In our study, moderate-to-severe thrombocytopenia was the most significant feature that could discriminate between D. acutus and D. siamensis envenomation. Both envenomations are likely to develop thrombocytopenia, but D. acutus causes more severe thrombocytopenia. Previous studies have demonstrated that D. acutus venom contains components that target platelets [25, 37,38,39,40]. However, the mechanism of severe thrombocytopenia in D. acutus envenomation has scarcely been investigated in in vitro. Nonetheless, previous studies in rat models and humans both demonstrate this result [7, 15]. In human cases of D. acutus envenomation, severe thrombocytopenia was found in patients within 4 h after a snakebite [7]. In rat experiments, severe thrombocytopenia was found within 10 min after injecting agkicetin-C, a potent antagonist of platelet glycoprotein Ib-IX-V, purified from D. acutus venom [39]. In addition to the possible direct venom effects that result in platelet consumption, sequestration of platelets by extensive tissue and vascular injury, and the severe wound infections found in D. acutus envenomation may all contribute to severe thrombocytopenia in humans with D. acutus envenomation.

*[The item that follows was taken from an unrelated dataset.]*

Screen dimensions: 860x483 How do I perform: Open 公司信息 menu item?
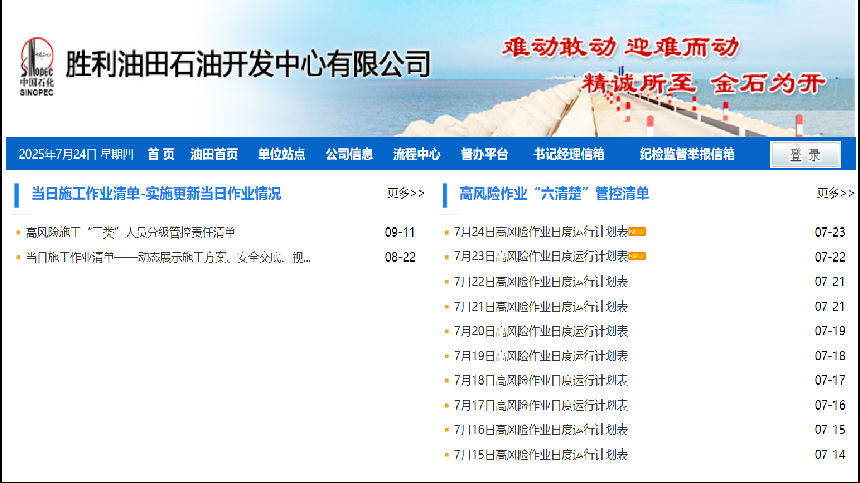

However, thrombocytopenia in D. siamensis is thought to be related to thrombin-induced platelet aggregation and activation [34]. The pro-coagulation proteins found in D. siamensis venom produce massive fibrin clots and consume platelets to form systemic microthrombi [9, 41]. Although severe thrombocytopenia may also occur in D. siamensis envenomation, it usually takes more than 12 h after the snakebite for thrombocytopenia to occur in these patients [8].

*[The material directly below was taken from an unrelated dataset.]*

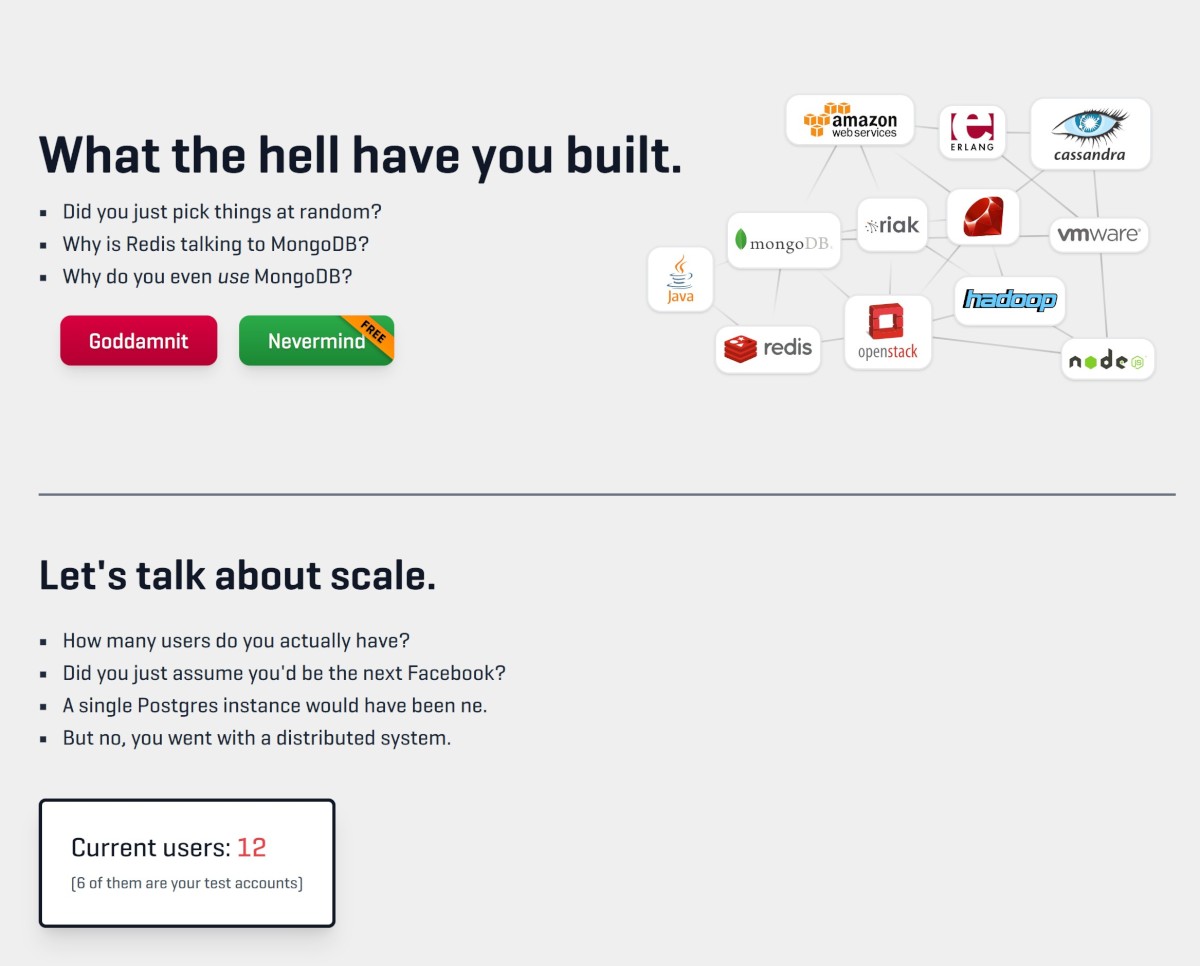
Task: Click the VMware logo tile
Action: [x=1098, y=235]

In order to apply our findings to the clinical practice of EDs, we focused our analysis on simply defined abnormalities of coagulation profiles, such as extremely high D-dimer levels and noncoagulation in PT or aPTT, but we did not measure the optimal cutoff point via the ROC curve from individual laboratory data. Moreover, when considering that a single clinical feature may not be acceptable to accurately differentiate between these two types of snakebites, we combined different clinical and laboratory features to optimize the ROC curve. The combined model using thrombocytopenia, hemorrhagic bulla formation, and a lack of extremely high D-dimer levels had the best discriminatory power in distinguishing D. acutus from D. siamensis envenomation (AUC = 0.965 [95% CI, 0.904–1.000]). Combining the two features of thrombocytopenia and hemorrhagic bulla formation is also an acceptable diagnostic marker in distinguishing these two types of snakebites (AUC = 0.924 [95% CI, 0.820–1.000]).

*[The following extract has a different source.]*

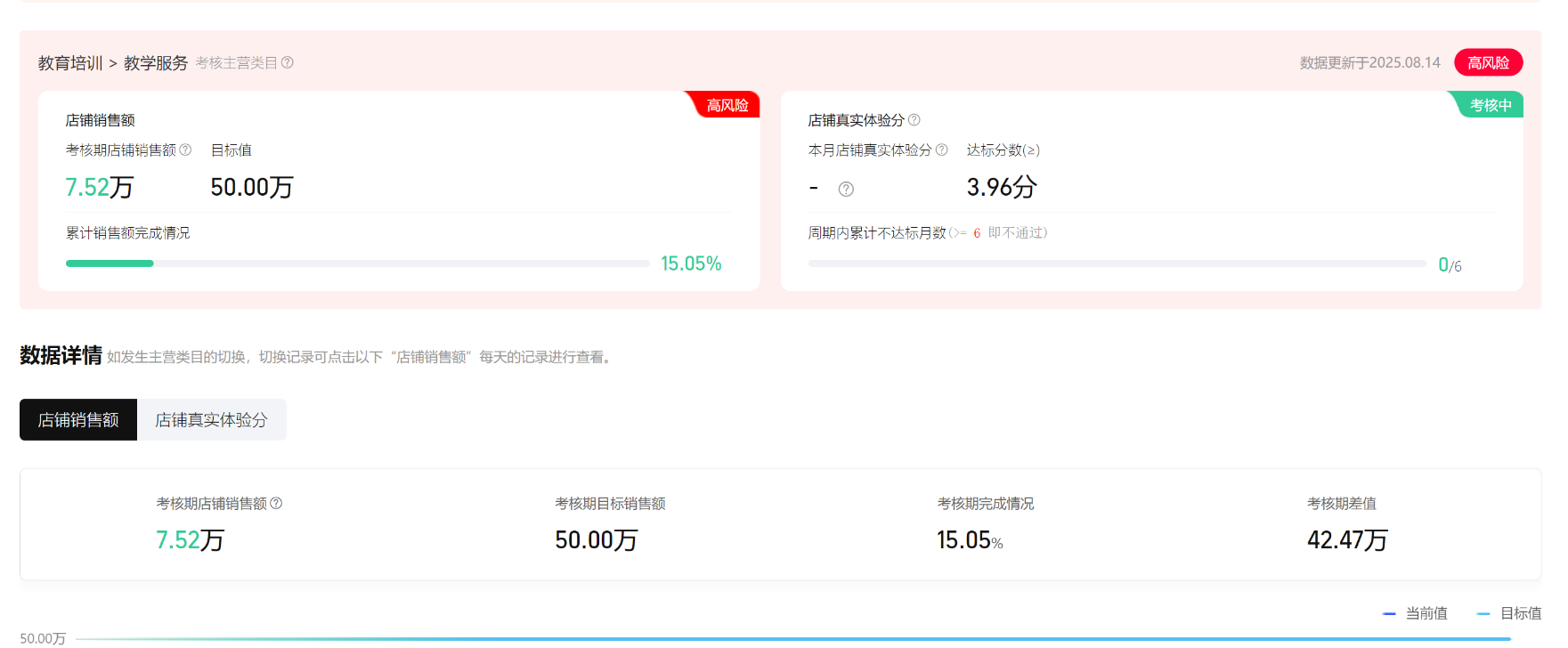Click help icon next to 考核期店铺销售额 in top card

[185, 150]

There are several limitations in our study. First, this is a 13-year retrospective study and all patient data were collected from patient charts or electronic medical records. Non-uniform descriptions of signs or symptoms recorded by different physicians may influence and induce some bias. Second, although this is the largest native study regarding D. acutus and D. siamensis envenomation over the last 20 years in Taiwan, the sample size was still small due to the rarity of both types of snakebites. Third, due to the lack of a definitive guideline to manage these two snakebites in Taiwan, different treatment strategies in clinical practice might influence clinical outcomes and result in the missing values of some laboratory tests. Fourth, although we tried our best to discriminate snake species according to patient’s identification, clinical symptoms or defined criteria, there is still probable misidentification owing to non-visible real snake in ED. A prospective study conducted to validate our findings should be considered. In addition, the time-dependent change in coagulation profiles, the quantification of specific clotting factors, such as factor X, and development of the severity grading system should be considered in further studies.

Conclusions

Among the 6 most common venomous snakes in Taiwan, life-threatening coagulopathy is frequently attributed to either D. acutus or D. siamensis envenomation. In the clinical differential diagnosis between these two types of snakebites, the presence of hemorrhagic bulla and moderate-to-severe thrombocytopenia are clinical features uniquely associated with D. acutus envenomation. However, extremely high D-dimer levels are indicative of D. siamensis envenomation.